Fragmento mostrado —
----------------------------------------

Son varias cosas. Las fotos de Bolivia son del 98. Volví hace dos años y encontré lo mismo, esos pueblos y esos rostros. De hecho voy a volver el próximo año, porque hace un tiempo registré el carnaval de Oruro y me invitaron a exponer el resultado, llevo 75 fotografías. En Panamá está muy presente la cultura negra. Pero cuando salía no veía muchos detalles que me sorprendieran, al contrario de Bolivia. Creo que tuve un choque con la cultura negra. La indígena es mucho más silenciosa. Los siglos de colonialismo fueron tantos que tal vez nos hicieron de esa manera. Y los negros no son así. En Panamá, si te subes a un camión, escuchas la algarabía; no hablan: gritan. En ese sentido busco sobre todo algo con lo que pueda identificarme.

También has tomado fotos de personalidades como Carlos Fuentes, y de hechos históricos como el sismo del 85…

Empecé en 1985, en la Gaceta de bachilleres, que aunque fue institucional, me abrió el panorama del fotoperiodismo. En el diario Generación me tocó cubrir todo ese tipo de eventos. La mayoría del tiempo estuve en la sección de cultura. Del 91 al 93 mis principales colaboraciones fueron para El Nacional y la Revista Mira, fue cuando retraté a personajes como Carlos Fuentes y Rigoberta Menchú, entre mucho otros. En el 94, vine a trabajar a Morelos en El Universal Morelos, que dependía del de la Ciudad de México; había un gran equipo de periodistas que hoy tienen renombre. Fui compañero de Daniel Lizárraga, que está haciendo ahora investigación con Carmen Aristegui; también estuve con Jesús Castillo y Justino Miranda, que sigue en El Universal; con Julio Aranda; con fotógrafos como Jorge Medina, Paco Gómez, y todo un equipo importante de fotógrafos. Ese año fue mi gran año en el fotoperiodismo. Me tocaba cubrir la mitad del estado de Morelos. Y en ese momento fue que pude retratar a Riva Palacio, por ejemplo, a Carrillo Olea cuando estaba en campaña.

----------------------------------------

Tareas —
1: Di si cada afirmación concuerda con la entrevista y, junto a cada sí o no, cita textualmente las palabras que lo deciden: (a) Las fotos de Bolivia son de 1998. (b) Para la exposición sobre el carnaval de Oruro lleva 50 fotografías. (c) En 1994 empezó a trabajar en El Universal Morelos.
2: Por favor, copia sin cambios el tramo de la entrevista que comienza en "Son varias cosas." y termina en "que pueda identificarme.".
Los registros no guardan relación con la entrevista.

----------------------------------------

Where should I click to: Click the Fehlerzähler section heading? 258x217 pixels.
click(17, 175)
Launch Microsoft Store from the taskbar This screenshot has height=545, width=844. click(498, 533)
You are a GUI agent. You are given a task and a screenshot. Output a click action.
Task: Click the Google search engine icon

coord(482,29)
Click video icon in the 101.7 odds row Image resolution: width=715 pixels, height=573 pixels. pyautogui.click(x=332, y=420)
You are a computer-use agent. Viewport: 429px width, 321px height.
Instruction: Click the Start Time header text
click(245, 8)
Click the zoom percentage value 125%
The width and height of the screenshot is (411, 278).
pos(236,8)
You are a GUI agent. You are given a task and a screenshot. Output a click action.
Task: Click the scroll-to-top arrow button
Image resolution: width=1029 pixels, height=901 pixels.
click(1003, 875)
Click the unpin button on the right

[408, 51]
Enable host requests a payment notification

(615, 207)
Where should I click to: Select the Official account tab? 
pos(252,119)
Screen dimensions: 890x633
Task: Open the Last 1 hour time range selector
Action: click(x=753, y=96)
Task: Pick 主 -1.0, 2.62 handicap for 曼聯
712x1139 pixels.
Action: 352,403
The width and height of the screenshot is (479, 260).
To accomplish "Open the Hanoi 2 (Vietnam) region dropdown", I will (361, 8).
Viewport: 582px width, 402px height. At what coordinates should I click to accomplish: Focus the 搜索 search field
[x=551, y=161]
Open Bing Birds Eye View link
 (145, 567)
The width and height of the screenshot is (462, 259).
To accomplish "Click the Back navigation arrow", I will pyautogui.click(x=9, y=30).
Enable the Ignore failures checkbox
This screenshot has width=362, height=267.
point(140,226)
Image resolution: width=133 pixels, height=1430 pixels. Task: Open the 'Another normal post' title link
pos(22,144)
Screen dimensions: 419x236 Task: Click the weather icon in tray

----------------------------------------

Respuestas por tarea —
1:
(a) Sí: «Las fotos de Bolivia son del 98.»
(b) No: «llevo 75 fotografías»
(c) Sí: «En el 94, vine a trabajar a Morelos en El Universal Morelos»

2:
Son varias cosas. Las fotos de Bolivia son del 98. Volví hace dos años y encontré lo mismo, esos pueblos y esos rostros. De hecho voy a volver el próximo año, porque hace un tiempo registré el carnaval de Oruro y me invitaron a exponer el resultado, llevo 75 fotografías. En Panamá está muy presente la cultura negra. Pero cuando salía no veía muchos detalles que me sorprendieran, al contrario de Bolivia. Creo que tuve un choque con la cultura negra. La indígena es mucho más silenciosa. Los siglos de colonialismo fueron tantos que tal vez nos hicieron de esa manera. Y los negros no son así. En Panamá, si te subes a un camión, escuchas la algarabía; no hablan: gritan. En ese sentido busco sobre todo algo con lo que pueda identificarme.